Document extract Block Start

Now, 20 years is not what Saintsbury and other connoisseurs of his generation would have considered long aging, but for me, it’s quite long enough – especially considering that my un-cellar-like storage facilities have probably expedited the wine’s maturation, so that my 20-year-old might be the equivalent of a 25- or 30- year-old bottle from the winery. So it’s about time I looked in to see how the kid is doing.
Not to keep you in suspense: The answer was Very well indeed. All my worries about my poor storage conditions blew away at the first sniff from the bottle after I pulled the cork: The wine was sound – just how sound wouldn’t come clear until later when, after giving it a few hours’ breathing, I poured it at dinner.
That was when my Hermitage, in no sense an aperitif wine, really showed its stuff. A paragraph or so back, I described Hermitage as displaying “grace and depth and a sense of an almost serene power.” That was spot on.
First, the aroma. Here’s my note exactly as dashed off at the moment: “Rich, rich nose – dark plums and blackberries and black cherries, then black pepper and leather.”
Then, the palate: “Velvet in the mouth, almost feeling weightless, even though it is a big, mouth-filling wine. Tastes of leather and meat and black dried fruit, then cherry. A very long, cherry-leather finish.” That was just tasting the wine by itself.

Document extract Block End
Excerpted records Block Start

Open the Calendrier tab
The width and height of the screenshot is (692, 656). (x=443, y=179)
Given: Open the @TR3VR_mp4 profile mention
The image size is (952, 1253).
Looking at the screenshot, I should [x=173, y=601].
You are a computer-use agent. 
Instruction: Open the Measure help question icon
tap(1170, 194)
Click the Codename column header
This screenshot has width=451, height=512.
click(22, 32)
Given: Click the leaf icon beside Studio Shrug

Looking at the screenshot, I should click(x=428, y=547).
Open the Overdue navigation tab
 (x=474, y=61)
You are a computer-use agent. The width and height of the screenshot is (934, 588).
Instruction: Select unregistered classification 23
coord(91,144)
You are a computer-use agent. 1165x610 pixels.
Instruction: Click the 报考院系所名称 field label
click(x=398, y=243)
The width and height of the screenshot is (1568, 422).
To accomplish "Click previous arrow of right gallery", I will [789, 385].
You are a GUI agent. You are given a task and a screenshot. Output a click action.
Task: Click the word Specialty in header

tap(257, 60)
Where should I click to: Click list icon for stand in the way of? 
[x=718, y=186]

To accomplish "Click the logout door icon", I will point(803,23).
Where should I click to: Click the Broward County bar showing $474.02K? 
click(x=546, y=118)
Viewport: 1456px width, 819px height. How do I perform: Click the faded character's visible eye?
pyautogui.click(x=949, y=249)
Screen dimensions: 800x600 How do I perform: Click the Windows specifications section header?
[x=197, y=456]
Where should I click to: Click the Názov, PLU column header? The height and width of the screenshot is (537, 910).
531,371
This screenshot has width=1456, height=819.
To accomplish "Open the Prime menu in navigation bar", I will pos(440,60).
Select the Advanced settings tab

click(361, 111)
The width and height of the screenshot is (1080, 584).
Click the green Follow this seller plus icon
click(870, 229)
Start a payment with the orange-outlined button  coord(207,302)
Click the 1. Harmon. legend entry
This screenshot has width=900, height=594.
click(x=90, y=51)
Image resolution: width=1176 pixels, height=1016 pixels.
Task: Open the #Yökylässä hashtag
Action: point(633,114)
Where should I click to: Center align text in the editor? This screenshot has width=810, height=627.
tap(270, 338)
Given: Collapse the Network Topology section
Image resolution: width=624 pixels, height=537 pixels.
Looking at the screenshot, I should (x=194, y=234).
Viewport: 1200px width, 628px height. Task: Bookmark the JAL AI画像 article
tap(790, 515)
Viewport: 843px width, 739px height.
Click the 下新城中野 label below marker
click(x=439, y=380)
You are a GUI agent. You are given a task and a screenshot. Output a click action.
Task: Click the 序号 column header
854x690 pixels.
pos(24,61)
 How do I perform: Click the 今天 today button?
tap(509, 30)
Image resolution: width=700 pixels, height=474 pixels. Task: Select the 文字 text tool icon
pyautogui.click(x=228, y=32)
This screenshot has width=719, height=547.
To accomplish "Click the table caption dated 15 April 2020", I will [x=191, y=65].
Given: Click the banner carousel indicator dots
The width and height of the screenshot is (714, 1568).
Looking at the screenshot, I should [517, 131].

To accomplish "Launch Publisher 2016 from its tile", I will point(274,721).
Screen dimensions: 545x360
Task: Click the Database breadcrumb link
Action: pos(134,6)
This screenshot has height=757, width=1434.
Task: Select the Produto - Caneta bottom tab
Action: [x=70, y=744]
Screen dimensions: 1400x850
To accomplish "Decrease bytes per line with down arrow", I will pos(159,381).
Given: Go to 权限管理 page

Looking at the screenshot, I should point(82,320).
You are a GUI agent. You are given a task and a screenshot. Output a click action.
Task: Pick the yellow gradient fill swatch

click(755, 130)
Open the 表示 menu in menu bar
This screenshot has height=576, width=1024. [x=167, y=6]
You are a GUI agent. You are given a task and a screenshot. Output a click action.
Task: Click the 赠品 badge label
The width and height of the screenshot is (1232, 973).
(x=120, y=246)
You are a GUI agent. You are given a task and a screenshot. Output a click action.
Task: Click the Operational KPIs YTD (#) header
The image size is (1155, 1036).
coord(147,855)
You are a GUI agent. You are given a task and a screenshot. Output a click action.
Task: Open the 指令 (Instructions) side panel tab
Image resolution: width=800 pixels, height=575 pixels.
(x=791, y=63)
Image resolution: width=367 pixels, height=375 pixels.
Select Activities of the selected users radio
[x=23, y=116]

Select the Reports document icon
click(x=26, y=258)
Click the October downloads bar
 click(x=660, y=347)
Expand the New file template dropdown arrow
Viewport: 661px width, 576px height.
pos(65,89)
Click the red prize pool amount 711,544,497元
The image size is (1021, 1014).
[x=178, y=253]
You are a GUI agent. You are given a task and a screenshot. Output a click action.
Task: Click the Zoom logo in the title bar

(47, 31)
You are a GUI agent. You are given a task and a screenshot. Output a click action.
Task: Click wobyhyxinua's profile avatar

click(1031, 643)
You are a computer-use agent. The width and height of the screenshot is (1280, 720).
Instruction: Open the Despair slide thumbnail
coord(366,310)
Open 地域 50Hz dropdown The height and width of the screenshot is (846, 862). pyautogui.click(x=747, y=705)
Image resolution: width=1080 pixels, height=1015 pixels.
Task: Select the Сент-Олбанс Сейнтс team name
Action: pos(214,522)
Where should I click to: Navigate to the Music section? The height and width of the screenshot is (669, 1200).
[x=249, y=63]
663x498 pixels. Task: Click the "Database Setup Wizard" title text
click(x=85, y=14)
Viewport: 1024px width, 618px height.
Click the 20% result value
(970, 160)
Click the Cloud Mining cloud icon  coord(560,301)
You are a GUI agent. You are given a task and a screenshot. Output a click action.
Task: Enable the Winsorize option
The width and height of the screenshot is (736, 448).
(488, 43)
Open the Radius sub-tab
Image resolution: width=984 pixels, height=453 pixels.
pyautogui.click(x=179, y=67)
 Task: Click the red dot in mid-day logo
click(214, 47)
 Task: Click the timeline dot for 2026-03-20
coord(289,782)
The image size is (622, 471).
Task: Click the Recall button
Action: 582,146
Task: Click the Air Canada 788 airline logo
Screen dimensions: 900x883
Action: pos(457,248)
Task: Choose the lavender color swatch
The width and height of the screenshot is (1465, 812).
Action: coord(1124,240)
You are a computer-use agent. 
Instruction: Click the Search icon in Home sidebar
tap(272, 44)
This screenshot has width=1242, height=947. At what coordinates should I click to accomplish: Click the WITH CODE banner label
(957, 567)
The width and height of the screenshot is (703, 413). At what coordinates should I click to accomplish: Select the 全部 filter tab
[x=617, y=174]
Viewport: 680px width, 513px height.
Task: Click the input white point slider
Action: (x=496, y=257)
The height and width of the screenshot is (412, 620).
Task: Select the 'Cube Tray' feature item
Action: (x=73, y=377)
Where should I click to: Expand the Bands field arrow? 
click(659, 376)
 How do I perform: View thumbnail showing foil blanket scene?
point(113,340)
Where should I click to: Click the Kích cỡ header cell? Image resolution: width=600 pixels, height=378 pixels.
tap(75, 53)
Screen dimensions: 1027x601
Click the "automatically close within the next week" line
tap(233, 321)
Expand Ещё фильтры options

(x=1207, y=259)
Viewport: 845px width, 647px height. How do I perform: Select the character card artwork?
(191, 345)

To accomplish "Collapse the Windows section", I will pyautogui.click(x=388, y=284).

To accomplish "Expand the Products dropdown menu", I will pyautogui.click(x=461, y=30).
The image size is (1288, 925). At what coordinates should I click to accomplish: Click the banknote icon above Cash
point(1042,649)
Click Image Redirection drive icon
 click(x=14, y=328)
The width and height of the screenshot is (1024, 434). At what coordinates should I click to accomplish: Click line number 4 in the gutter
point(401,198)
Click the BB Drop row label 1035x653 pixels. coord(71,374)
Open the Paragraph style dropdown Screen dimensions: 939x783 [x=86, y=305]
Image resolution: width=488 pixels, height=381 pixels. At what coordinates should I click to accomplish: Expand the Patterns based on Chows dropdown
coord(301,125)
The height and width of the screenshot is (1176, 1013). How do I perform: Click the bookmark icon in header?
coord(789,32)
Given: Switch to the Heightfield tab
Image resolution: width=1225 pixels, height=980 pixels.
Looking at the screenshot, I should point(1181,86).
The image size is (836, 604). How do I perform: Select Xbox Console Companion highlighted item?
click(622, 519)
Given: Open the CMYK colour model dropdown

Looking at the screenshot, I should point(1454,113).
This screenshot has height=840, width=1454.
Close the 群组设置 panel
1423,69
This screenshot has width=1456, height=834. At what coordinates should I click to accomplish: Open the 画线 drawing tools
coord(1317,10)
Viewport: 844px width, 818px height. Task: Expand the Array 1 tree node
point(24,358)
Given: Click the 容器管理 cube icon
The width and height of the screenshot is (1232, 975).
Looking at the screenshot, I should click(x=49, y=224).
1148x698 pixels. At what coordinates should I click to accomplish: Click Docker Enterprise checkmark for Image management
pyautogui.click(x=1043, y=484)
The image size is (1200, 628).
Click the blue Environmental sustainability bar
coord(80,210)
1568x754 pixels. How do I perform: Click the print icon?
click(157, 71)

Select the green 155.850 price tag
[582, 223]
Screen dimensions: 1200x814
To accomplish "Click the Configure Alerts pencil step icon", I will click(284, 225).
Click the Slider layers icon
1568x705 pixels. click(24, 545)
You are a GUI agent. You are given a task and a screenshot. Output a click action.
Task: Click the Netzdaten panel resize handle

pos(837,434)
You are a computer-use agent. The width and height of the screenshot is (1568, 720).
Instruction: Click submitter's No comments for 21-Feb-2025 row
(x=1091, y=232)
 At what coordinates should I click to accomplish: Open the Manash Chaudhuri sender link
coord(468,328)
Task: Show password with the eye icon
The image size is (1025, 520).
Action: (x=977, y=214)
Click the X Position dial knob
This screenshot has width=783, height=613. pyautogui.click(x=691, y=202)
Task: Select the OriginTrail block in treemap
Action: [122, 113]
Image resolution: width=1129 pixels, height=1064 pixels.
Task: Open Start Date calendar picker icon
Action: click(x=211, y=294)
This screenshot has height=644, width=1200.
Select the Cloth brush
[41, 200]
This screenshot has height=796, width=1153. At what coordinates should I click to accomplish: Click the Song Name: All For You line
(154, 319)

Excerpted records Block End

What to work on:
1 > Answer these questions about the Hermitage passage:
(a) The writer's 20-year-old bottle might equal a bottle of what age from the winery?
(b) How long was the wine left to breathe before it was poured at dinner?
(c) How does the writer's note describe the wine's finish?
2 > Carry the Hermitage passage forward, picking up right after its final sentence.

Replies:
1 >
(a) A 25- or 30-year-old bottle.
(b) A few hours.
(c) As a very long, cherry-leather finish.

2 >
After a few forkfuls of lamb and lentils, the Hermitage broadened and sweetened and got even bigger – and, if possible, even more supple and graceful. This was truly a memorable wine, and an absolute justification of all the encomiums that Hermitage from makers like Guigal and Jaboulet and Chave regularly receive. When you read praise like that, it isn’t hype: You’re reading honest reporting.
* Special note for grape nuts: Recent ampelographical studies, especially DNA studies, of Syrah have uncovered a web of relationships with some famous and some negligible varieties. Viognier is probably a genetic brother/sister/cousin of Syrah, whose family tree is amazingly complex. Syrah itself is probably the grandchild of Pinot by way of a field cross of Dureza and Mondeuse Blanche (neither a very distinguished wine grape), and it is in all likelihood a cousin of Teroldego, which can yield some wonderful red wines in the Italian north. This makes it part of a family of grape varieties strung along high mountain trails that cross the national boundaries of Switzerland, France, and Italy.